A connected graph on 4 vertices has Laplacian eigenvalues 0, 1, 3, and 4. How many spanning trees does it have?
A8 — multiply all nonzero eigenvalues
B3 — apply (1/n) × product of nonzero eigenvalues
C12 — the product of nonzero eigenvalues
D1 — only trees have eigenvalue products equal to n
The eigenvalue version of the Matrix Tree Theorem gives τ(G) = (1/n) × λ₁ × λ₂ × ··· × λₙ₋₁. Here n = 4 and the nonzero eigenvalues are 1, 3, 4, so τ = (1/4) × 1 × 3 × 4 = 3. Option A is wrong because you must divide by n. Option C omits the division. Option D confuses the formula with the special case of trees (where τ = 1 and the product of eigenvalues = n, but that's not a general rule).
Question 2 Multiple Choice
You want to count the spanning trees of a graph using the Matrix Tree Theorem. To compute a cofactor of L, you delete one row and one column. Which row-column pair must you choose?
ARow 1 and column 1 — the theorem only works for the top-left cofactor
BThe row and column corresponding to the highest-degree vertex
CAny row i and column i with the same index — all such cofactors are equal
DAny row i and any column j — even i ≠ j gives the spanning tree count
The Matrix Tree Theorem guarantees that all diagonal cofactors of L (deleting row i and column i for any i) give the same value τ(G). This is one of the theorem's elegant features — you can pick whichever index makes computation easiest. Option A is a common misconception; nothing is special about index 1. Option B has no basis in the theorem. Option D is wrong: off-diagonal cofactors (i ≠ j) are not guaranteed to equal τ(G); L has rank n−1, but the theorem applies to diagonal cofactors specifically.
Question 3 True / False
For a connected graph, the Matrix Tree Theorem implies that all nonzero eigenvalues of its Laplacian are strictly positive.
TTrue
FFalse
Answer: True
The Laplacian is positive semidefinite, so all eigenvalues are ≥ 0. For a connected graph, exactly one eigenvalue is 0 (the graph has one connected component), and the remaining n−1 eigenvalues are strictly positive. The Matrix Tree Theorem uses the product of these nonzero eigenvalues; if any were negative or zero (beyond the one guaranteed zero), it would break the formula. The strict positivity is a consequence of the Laplacian's spectral theory, not an assumption of the theorem.
Question 4 True / False
For any graph, different choices of which row and column to delete from the Laplacian can yield different cofactor values, so the Matrix Tree Theorem primarily approximately counts spanning trees.
TTrue
FFalse
Answer: False
This is false — all diagonal cofactors of the Laplacian are exactly equal, giving the same integer count τ(G). This is part of what makes the theorem remarkable: the result is independent of which vertex you 'ground' by deleting its row and column. The equality follows from the matrix-algebraic properties of L (it has rank n−1 with a very specific null structure), not from approximation. The theorem gives an exact count, not an estimate.
Question 5 Short Answer
Why is the Matrix Tree Theorem considered surprising, given that spanning trees are combinatorial objects and determinants are algebraic tools?

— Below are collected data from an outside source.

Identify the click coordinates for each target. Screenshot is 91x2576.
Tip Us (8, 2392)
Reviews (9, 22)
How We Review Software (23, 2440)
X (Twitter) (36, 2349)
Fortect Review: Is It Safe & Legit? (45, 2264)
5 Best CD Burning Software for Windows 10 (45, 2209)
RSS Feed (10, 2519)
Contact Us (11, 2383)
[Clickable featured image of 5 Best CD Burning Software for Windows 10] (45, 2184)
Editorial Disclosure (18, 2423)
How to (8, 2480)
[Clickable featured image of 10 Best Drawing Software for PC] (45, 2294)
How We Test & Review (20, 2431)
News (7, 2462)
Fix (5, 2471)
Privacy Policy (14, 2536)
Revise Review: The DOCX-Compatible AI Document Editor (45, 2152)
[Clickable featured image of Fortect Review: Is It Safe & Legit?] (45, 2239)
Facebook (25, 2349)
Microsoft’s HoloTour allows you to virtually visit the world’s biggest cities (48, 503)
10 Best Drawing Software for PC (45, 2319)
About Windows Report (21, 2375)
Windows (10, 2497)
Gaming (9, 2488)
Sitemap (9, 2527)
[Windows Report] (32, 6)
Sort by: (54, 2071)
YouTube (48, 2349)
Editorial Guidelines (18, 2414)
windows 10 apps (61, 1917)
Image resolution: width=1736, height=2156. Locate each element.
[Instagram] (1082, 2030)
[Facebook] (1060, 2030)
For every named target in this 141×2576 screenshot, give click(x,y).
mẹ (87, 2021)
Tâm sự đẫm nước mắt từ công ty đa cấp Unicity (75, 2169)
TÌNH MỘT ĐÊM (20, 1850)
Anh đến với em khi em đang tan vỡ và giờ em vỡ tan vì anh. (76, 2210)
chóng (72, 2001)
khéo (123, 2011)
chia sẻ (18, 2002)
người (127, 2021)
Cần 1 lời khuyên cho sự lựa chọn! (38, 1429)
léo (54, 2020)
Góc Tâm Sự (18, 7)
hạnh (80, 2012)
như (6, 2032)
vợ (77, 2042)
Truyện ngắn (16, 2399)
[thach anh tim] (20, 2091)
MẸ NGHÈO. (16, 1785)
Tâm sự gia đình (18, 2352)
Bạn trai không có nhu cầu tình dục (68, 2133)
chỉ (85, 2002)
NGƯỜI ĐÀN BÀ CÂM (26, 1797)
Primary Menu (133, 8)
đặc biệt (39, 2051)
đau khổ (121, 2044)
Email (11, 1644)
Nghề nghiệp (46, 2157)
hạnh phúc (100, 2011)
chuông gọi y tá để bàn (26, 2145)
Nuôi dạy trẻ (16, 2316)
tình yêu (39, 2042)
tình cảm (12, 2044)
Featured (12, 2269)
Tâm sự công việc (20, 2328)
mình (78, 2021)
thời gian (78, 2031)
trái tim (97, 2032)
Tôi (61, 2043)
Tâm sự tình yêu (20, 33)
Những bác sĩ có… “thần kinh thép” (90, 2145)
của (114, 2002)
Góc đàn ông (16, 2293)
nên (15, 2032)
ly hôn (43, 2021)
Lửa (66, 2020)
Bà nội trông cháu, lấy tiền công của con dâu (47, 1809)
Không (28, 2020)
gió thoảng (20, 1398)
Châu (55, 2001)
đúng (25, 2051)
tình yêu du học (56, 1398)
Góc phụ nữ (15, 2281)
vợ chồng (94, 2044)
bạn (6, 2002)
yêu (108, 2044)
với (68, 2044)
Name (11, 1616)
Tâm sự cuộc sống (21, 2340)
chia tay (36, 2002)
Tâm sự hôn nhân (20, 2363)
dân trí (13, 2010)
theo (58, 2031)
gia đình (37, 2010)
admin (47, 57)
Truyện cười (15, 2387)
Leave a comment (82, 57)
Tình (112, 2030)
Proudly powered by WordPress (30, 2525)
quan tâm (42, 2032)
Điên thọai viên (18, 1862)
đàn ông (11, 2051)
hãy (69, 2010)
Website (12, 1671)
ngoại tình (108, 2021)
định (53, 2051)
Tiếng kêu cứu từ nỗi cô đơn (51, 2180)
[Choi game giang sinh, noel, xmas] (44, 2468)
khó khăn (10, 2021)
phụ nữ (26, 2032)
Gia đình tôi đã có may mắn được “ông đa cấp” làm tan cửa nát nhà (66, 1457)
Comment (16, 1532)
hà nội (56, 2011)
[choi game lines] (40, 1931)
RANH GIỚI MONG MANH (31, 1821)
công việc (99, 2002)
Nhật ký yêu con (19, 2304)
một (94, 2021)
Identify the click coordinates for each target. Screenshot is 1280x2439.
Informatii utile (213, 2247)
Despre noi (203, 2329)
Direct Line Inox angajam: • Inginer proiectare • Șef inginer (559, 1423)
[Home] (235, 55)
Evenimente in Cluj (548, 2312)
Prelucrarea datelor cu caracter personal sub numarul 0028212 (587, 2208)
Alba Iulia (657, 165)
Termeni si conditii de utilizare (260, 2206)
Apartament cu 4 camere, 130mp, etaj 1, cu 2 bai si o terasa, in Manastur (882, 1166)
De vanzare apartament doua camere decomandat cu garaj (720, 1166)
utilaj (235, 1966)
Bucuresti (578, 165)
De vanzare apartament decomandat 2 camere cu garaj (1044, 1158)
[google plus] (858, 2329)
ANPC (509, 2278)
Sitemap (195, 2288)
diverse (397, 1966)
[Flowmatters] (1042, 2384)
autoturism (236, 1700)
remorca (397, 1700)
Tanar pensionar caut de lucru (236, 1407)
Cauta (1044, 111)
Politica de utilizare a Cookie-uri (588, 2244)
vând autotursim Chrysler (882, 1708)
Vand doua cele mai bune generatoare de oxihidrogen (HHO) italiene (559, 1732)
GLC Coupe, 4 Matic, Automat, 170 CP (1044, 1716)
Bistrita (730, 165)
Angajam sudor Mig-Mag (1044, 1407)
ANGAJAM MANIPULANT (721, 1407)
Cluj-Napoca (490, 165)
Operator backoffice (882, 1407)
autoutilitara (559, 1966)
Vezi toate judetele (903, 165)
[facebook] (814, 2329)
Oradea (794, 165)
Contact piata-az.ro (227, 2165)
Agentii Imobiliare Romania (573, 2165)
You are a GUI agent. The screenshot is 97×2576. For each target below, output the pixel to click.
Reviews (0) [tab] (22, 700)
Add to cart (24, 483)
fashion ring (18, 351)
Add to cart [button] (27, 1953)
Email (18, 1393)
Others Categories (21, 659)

Think about your answer, then reveal below.
Model answer: It is surprising because spanning trees are discrete combinatorial structures — subsets of edges forming trees — while a determinant is a continuous algebraic operation on a real matrix. There is no obvious reason why counting a combinatorial object should reduce to computing a determinant. The connection arises because the Laplacian encodes the graph's structure, and the algebraic properties of its eigenvalues and cofactors happen to reflect the combinatorial count exactly. This bridge between combinatorics and linear algebra is the hallmark of algebraic graph theory.
The deeper reason is that the Laplacian captures both the graph's connectivity (through its null space) and its edge structure (through the degree and adjacency matrices). Spanning trees are precisely the structures that 'span' the graph without cycles, and the algebraic rank-deficiency of L (one zero eigenvalue per connected component) encodes exactly this spanning-tree structure. The theorem was first discovered through electrical network analysis by Kirchhoff, showing that the physical intuition of resistor networks gave the right combinatorial answer.